Stored items:
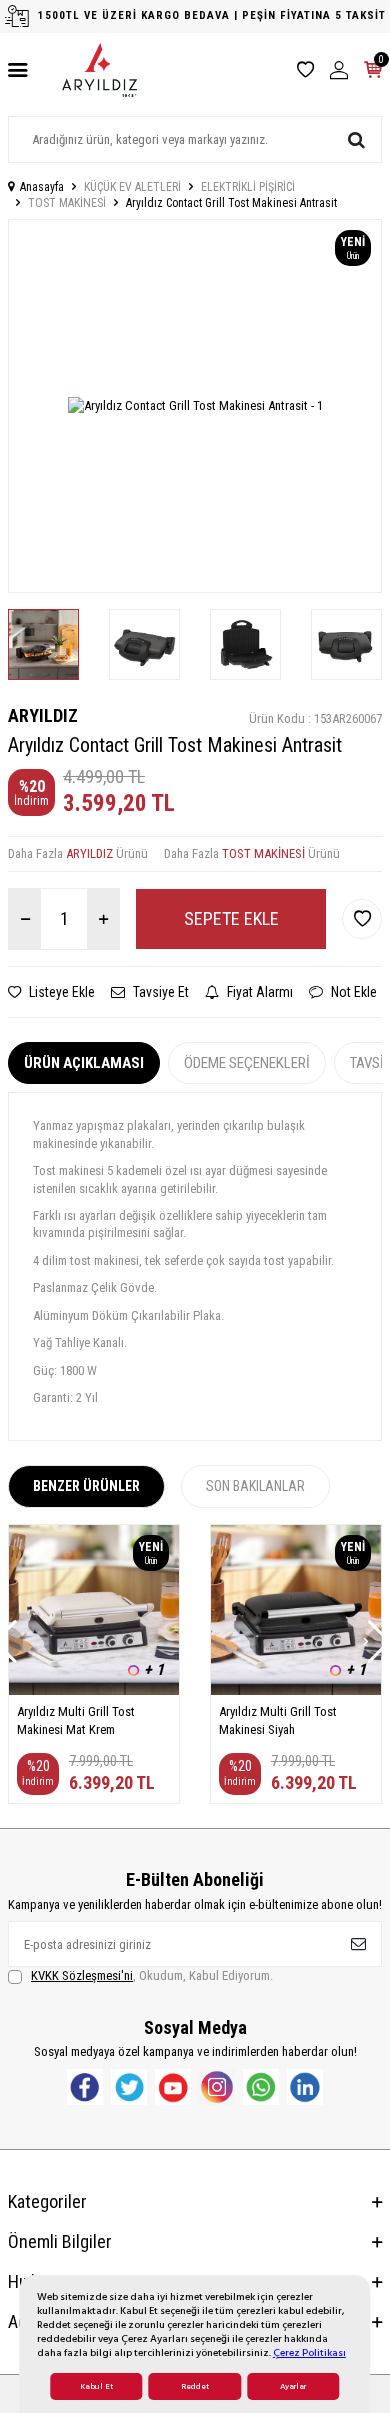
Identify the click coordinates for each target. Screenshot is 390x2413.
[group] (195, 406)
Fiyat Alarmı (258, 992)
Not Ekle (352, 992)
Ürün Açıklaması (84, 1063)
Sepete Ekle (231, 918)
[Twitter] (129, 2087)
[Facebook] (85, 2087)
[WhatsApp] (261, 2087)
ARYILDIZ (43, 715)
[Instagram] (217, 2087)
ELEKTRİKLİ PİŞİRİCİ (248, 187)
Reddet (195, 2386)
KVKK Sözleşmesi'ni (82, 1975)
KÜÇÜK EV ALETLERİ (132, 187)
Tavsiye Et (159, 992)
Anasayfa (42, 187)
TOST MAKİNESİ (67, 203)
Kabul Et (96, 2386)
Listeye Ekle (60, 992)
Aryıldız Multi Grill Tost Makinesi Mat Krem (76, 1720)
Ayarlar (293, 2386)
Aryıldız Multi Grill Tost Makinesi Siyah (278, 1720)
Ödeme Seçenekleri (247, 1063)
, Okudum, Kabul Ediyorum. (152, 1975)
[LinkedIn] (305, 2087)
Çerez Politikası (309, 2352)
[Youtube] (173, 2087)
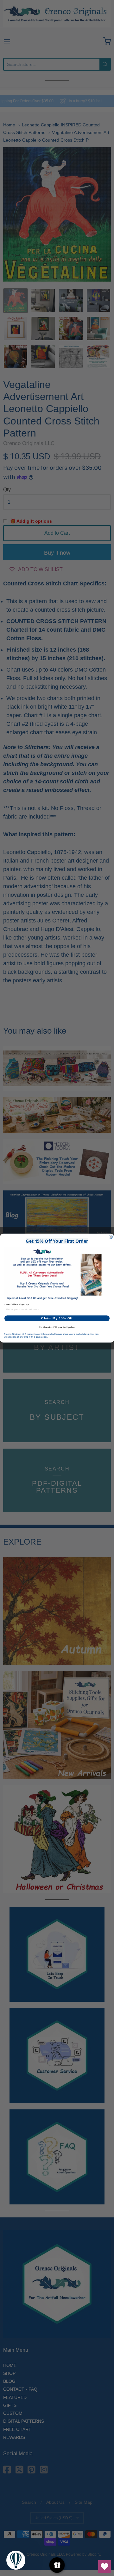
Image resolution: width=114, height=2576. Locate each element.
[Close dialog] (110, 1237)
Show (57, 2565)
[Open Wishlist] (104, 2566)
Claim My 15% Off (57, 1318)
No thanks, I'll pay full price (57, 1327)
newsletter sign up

--

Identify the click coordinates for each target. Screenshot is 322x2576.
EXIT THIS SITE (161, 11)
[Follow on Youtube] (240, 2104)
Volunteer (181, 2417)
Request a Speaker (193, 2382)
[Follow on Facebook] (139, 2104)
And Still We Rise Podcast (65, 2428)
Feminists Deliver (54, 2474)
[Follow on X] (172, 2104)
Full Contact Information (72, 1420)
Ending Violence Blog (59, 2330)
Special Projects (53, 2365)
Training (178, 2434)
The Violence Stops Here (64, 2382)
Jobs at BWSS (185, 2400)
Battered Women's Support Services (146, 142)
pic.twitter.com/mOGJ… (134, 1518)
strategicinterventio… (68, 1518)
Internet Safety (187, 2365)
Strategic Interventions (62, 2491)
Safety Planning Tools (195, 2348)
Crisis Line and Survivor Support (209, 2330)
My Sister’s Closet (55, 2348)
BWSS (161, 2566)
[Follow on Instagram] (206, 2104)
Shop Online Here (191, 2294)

_PROBLEM STATEMENT:_
From the line that has "KÜÇÜK EV ALETLERİ (132, 187)" through the line that has "Ayarlar (293, 2386)", copy every line exactly as it appears above, and leave out all others.

_TASK RESULT:_
KÜÇÜK EV ALETLERİ (132, 187)
Tavsiye Et (159, 992)
Anasayfa (42, 187)
TOST MAKİNESİ (67, 203)
Kabul Et (96, 2386)
Listeye Ekle (60, 992)
Aryıldız Multi Grill Tost Makinesi Mat Krem (76, 1720)
Ayarlar (293, 2386)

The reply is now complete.